Uncoupling business aggression from capacity building – Any new business strives to achieve the maximum impact within the shortest time. This, in today’s world, means sizeable advertising spends, PR exercises, on-ground activations, trial offers along with freemium offers, schemes and discounts, to drive adoption. For every customer acquired, if the business also has to keep a watch on capacity building (which can only happen in large increments), it creates a tightrope walk for the business and puts massive amount of strain on its resources. Secure in the knowledge that capacity will match the demand, thanks to a Cloud-based model, businesses can now pull out all stops in planning their growth.

Freeing up resources for developing core business – Back in the days of mainframe, every business will have to set aside a monthly manpower and overheads budget for the upkeep and maintenance of the infrastructure. Accounting for outages, delays and other unforeseen eventualities, every business would end up setting aside a large chunk of its spends that could have been utilised on resources critical to the core business value proposition. Licenses would also take up some resources. Texas-based solutions company, BMC, conducted a Mainframe Survey in 2015 which found that 48% of the companies surveyed spent between 25% and 50% of their mainframe software budget on monthly license charges (MLC) and another 22% said that they spent more than half of their mainframe software budget on MLC costs. When these costs are scaled in accordance with business growth and customer acquisition, it enables the business to employ better resources to deliver a better product, service or solution.

Add on services for seamless delivery – Competition in the Cloud space has driven every provider to develop a comprehensive layer of services on top of their storage facility. While designing our architecture, initially we had looked at how we might have to coordinate with multiple providers for different pieces of the solution to deliver a seamless video streaming experience.
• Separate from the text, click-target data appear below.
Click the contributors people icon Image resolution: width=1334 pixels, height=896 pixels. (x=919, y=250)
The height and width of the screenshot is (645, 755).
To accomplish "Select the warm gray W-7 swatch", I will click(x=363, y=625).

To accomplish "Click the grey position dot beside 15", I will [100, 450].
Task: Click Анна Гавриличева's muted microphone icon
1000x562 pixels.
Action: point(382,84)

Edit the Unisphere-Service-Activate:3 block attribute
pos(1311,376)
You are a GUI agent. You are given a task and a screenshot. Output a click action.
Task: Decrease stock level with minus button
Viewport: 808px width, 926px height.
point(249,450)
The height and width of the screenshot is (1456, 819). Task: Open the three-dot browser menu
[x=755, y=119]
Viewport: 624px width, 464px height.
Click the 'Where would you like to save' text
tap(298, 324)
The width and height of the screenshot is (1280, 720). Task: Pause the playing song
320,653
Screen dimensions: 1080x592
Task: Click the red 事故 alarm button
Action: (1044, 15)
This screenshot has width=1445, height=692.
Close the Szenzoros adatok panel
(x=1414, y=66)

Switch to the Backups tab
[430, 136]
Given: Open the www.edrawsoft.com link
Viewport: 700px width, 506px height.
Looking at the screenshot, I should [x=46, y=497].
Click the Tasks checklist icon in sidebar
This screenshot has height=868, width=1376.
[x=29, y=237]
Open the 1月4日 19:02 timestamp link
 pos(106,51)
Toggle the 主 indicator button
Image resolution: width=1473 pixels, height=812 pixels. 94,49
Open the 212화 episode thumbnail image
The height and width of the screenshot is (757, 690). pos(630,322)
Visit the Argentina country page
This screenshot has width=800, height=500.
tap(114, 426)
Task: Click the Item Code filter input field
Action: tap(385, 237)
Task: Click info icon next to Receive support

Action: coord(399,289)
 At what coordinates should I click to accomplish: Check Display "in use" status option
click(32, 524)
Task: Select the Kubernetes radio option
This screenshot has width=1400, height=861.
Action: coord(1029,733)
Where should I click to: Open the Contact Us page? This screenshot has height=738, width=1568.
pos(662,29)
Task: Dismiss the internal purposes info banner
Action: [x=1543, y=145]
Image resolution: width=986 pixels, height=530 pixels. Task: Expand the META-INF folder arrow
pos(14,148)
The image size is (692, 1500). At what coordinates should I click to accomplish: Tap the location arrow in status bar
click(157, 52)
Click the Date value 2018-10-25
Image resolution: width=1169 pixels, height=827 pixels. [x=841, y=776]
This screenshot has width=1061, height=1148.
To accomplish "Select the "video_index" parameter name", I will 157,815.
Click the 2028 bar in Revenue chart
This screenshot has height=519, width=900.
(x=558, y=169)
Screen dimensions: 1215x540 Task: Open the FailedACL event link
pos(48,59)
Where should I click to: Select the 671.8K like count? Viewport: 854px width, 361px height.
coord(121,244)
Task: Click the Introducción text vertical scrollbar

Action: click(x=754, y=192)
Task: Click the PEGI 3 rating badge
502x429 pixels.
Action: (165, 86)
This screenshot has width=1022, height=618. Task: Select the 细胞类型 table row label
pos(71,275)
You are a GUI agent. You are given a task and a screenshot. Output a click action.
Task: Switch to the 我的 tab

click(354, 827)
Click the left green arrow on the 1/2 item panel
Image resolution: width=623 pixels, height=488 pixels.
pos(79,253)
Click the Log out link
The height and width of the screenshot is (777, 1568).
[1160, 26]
We have been pleasantly surprised to find services to help us store, transcode, protect and deliver the videos in the most efficient manner. You also end up saving a considerable amount of development time since these services come pre-integrated with the storage layer.

Ease of managing distributed teams – This was perhaps the earliest sales pitch for the Cloud: the “anywhere, anytime” promise. For us, having data on the cloud has enabled multiple experts from various geographies, across multiple time zones, to operate as one cohesive unit to deliver a great product.

Coming back to our example of the Supermarket with one till, Cloud is like a service that offers a bunch of people with POS machines. These people come in during rush hours, and ease the billing rush. Given that a few such agencies are trying to win the Supermarket’s business, they also provide people to bag the goods, carts to move the goods, and sometimes even drop your purchases home!

A few days ago, we celebrated 30 years of the World Wide Web, first proposed by Tim Berners Lee on 11th March, 1989. The internet was designed as a global, larger version of the US Military’s ARPANet developed in the 60s. The primary consideration behind this was Disaster Recovery Management. Incidentally though, at its core, Cloud Computing is the same distributed computing philosophy, now applied to most online businesses.

At Notebook, getting on the Cloud is us keeping our promise to offer the same seamless product to every student, irrespective of the city, town or village where the student is studying from. It gives us the ability and hence, the confidence, to aspire to touch the lives of the next Billion internet users, to educate a whole generation of leaders.